Saturday, 28 March 2009

Leyton Orient Work Experience Press Work - Photos

Finally got round to uploading these.. most didn't come out very well for some reason, so here's a couple just for show. Not sure why the pictures are low quality either, the camera's expensive!



(Left) Press Officer Leo Tyrie interviewing Leyton Orient Manager Geraint Williams for LOTV.











Leo Tyrie producing a match report for the Leyton Orient website at half time.








The press box, full of journalists and reporters from local and national media companies, including BBC London and News of the World.











The view!









The announcer's room. Surprisingly technical! Match videos are recorded here and sent to managers and referees to analyse performances.










The pitch before kick off, taken pitchside.


Tuesday, 24 March 2009

iRun

iDo. Lately I just can't seem to get enough in - usually it's my motivation letting me down, yet this past few weeks I've been on a little health kick and decided to dig out them running boots once and for all.

My last three training sessions have acculumated 11 miles, with my usual run being 4 miles now. Excuse the cliche, but it really makes a difference when you keep at it. I remember my first run, christmas eve 2007 (of all times I choose christmas eve!), and I ran 2 miles and was knackered, couldn't wait for sleep, and that says something because I can never sleep on christmas eve besides this time. I then started progressing, once even managed 3 miles in half an hour! I was chuffed to bits.

Well, skip a good few months, a few holidays, binges, neglection of fitness, and I find myself doing 4 mile runs consecutively. Sure, I can do more, and I realise that whilst writing this I haven't been running today since I was too cold at 6.45am to wake up and run (No worries though, tonight I'll wear socks to bed to aid this), but that said, I still love it!

I've got a gym membership, albeit with a god-awful picture of me, half-dead after running to the gym - hair a mess, sweat dripping down my face, you get the picture... I'm going to cancel this membership, just because I don't use it. The plan was to make it a monthly bill, and go everyday so I could tone up for my trip to Hollywood last month, but that only happened when I got a lift to the gym (defeating the purpose of exercise entirely). However, I have free weights in my bedroom, and miles upon miles of open road to eat up - something I intend to do daily by the start of April.

I did a quiz earlier today (Facebook applications are severly dropping in quality) and there was a question that I got wrong about walking. "The average person walks how many times around the equator in their lifetime?"... I guessed 2, since it was the smallest number, and the world is preeetty big after all. The correct answer? 5.... 5! That is alot of walking! (Roughly 24,901 miles ... times that by 5, and that is a pretty big number I'm sure you'll agree)

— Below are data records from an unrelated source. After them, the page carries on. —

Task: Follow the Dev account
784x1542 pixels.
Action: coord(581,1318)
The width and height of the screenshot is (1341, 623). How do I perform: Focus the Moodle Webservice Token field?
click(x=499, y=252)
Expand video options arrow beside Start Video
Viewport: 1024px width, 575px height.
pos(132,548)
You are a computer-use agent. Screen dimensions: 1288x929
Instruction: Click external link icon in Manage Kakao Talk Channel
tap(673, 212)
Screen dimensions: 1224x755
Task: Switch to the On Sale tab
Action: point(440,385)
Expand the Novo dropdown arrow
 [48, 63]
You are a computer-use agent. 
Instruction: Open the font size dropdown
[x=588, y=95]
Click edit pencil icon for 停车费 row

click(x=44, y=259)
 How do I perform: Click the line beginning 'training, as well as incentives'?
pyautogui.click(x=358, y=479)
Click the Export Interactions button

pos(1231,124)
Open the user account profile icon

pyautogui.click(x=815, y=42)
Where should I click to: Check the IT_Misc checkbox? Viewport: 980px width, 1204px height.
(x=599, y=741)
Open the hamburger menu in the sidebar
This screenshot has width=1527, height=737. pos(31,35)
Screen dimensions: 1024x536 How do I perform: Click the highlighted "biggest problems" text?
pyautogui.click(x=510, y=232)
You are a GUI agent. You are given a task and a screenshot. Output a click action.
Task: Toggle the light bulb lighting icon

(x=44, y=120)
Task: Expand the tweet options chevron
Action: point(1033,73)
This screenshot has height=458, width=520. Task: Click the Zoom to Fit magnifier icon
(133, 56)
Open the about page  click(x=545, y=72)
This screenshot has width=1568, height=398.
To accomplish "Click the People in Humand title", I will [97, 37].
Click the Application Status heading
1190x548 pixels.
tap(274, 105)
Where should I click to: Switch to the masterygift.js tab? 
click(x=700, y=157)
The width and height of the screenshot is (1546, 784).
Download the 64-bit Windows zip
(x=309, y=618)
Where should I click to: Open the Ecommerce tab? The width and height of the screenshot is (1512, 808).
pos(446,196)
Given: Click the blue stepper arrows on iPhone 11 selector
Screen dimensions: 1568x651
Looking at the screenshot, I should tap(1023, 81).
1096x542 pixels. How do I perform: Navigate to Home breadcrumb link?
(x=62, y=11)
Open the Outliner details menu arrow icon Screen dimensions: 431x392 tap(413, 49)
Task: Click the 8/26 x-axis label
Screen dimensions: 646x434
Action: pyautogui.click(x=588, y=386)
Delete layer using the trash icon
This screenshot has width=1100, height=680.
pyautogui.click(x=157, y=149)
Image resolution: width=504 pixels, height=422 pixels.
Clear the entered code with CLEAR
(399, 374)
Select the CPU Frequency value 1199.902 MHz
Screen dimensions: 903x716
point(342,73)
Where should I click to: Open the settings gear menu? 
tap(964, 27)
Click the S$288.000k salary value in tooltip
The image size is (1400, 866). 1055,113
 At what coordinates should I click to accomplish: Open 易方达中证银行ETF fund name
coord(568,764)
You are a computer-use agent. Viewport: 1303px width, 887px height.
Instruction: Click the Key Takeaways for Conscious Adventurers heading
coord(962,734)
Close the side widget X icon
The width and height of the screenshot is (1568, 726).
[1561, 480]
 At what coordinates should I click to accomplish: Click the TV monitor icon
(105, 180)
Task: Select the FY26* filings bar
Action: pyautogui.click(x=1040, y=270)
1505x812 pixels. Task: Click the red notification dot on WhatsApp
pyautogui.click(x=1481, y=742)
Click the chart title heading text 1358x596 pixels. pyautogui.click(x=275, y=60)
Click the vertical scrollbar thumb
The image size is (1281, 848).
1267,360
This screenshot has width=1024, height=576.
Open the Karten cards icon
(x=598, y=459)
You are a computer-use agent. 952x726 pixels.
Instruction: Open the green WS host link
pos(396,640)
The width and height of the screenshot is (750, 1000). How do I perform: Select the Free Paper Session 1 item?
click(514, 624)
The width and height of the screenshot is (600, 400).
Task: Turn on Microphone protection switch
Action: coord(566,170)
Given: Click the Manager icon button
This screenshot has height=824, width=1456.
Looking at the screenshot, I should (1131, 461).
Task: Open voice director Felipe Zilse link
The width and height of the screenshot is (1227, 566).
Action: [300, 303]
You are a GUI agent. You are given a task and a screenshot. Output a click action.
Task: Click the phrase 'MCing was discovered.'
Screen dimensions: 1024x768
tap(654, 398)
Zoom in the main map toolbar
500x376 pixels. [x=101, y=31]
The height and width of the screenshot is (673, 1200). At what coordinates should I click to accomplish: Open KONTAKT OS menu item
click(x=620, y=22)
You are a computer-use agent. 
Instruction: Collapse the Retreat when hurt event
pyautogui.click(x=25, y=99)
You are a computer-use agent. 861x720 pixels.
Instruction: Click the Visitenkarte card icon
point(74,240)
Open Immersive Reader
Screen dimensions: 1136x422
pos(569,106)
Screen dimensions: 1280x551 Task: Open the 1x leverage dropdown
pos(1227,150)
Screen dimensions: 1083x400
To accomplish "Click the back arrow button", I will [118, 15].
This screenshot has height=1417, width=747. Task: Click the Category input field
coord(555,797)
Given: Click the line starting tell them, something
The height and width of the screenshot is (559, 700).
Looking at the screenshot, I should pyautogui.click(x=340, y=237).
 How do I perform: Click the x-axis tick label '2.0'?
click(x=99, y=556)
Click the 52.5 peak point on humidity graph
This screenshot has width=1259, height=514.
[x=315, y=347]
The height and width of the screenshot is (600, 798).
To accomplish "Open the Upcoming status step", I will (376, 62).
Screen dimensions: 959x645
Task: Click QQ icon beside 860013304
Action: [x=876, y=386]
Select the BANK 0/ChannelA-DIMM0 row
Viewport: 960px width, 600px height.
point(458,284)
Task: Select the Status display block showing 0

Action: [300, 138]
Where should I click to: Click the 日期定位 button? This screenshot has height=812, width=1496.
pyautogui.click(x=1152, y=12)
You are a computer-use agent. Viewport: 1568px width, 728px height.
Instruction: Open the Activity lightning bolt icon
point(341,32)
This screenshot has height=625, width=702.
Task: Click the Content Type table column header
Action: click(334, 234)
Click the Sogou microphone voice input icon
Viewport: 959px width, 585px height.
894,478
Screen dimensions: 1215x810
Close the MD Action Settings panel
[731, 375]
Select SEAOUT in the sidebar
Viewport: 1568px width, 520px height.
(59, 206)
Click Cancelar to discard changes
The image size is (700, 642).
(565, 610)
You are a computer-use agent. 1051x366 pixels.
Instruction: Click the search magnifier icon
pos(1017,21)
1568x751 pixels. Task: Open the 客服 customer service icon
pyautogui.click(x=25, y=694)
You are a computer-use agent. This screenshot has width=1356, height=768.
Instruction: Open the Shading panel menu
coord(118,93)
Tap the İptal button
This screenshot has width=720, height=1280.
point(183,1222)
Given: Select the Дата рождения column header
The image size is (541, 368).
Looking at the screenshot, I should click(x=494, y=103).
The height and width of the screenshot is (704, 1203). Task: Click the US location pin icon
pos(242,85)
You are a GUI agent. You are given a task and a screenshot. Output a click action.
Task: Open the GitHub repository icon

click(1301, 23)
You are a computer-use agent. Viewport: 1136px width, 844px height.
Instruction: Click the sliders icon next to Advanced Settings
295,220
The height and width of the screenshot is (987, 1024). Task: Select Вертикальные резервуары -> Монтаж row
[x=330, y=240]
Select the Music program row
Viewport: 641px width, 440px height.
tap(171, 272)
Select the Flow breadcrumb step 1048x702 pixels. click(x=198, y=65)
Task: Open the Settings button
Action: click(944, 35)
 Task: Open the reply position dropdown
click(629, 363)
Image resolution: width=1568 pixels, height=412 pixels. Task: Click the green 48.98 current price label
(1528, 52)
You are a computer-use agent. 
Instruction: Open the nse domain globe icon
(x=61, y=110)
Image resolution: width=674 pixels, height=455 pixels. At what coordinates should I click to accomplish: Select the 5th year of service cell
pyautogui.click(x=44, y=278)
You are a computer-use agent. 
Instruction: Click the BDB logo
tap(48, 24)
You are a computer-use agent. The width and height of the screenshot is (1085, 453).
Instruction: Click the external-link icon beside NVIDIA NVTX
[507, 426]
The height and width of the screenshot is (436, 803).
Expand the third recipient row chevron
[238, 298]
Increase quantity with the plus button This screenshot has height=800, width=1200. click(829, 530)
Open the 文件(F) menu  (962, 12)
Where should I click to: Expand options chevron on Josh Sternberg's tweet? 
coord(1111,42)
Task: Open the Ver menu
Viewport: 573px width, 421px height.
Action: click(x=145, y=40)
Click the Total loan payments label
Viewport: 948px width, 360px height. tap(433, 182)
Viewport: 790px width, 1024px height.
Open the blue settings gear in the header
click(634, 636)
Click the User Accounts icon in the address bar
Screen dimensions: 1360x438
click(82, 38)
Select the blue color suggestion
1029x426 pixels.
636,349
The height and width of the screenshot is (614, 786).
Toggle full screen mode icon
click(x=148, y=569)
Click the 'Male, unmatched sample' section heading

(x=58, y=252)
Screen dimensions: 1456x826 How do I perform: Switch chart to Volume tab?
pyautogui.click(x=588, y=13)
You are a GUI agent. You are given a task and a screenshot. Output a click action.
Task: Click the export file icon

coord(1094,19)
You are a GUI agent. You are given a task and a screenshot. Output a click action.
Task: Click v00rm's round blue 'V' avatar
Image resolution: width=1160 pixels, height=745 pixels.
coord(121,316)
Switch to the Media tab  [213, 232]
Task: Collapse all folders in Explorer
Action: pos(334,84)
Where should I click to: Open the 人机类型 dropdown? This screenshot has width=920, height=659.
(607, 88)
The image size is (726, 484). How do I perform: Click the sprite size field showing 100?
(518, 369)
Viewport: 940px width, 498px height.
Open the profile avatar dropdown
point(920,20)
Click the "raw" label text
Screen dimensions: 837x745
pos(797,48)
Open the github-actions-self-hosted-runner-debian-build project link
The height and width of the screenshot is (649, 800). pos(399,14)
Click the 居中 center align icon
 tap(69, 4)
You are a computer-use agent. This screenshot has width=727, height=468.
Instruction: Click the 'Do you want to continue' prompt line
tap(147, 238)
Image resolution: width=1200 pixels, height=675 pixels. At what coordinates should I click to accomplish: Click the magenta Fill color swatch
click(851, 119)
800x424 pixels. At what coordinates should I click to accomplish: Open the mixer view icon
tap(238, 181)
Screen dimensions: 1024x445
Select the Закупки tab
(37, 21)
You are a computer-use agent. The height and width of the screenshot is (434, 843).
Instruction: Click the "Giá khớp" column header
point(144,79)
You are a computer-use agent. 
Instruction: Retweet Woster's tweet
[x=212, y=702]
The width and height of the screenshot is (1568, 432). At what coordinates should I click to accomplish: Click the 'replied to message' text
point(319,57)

There's a fitness application on my phone (soon to be replaced by a big boy touch screen, sorry Sony Ericcson) that measures how far I walk/run, as well as telling me average speed, distance, steps, and calories burnt after inputting a few personal details - clever stuff, and remarkably accurate. According to this, today I have *only* walked 6,525 steps - apparently equalling 3.5miles. Yesterday, where I walked to and from college, as well as doing a 2.5mile run at 7am in the morning (stupid time, I know), I racked up 15832 steps - 9.3miles. So I figure, if I can do this everyday from now until the end of my college term, I will have accumulated 61 days worth of exercise (excluding my regular sunday tennis matches)
Luckily, my phone has a calculator, so will save myself the headache...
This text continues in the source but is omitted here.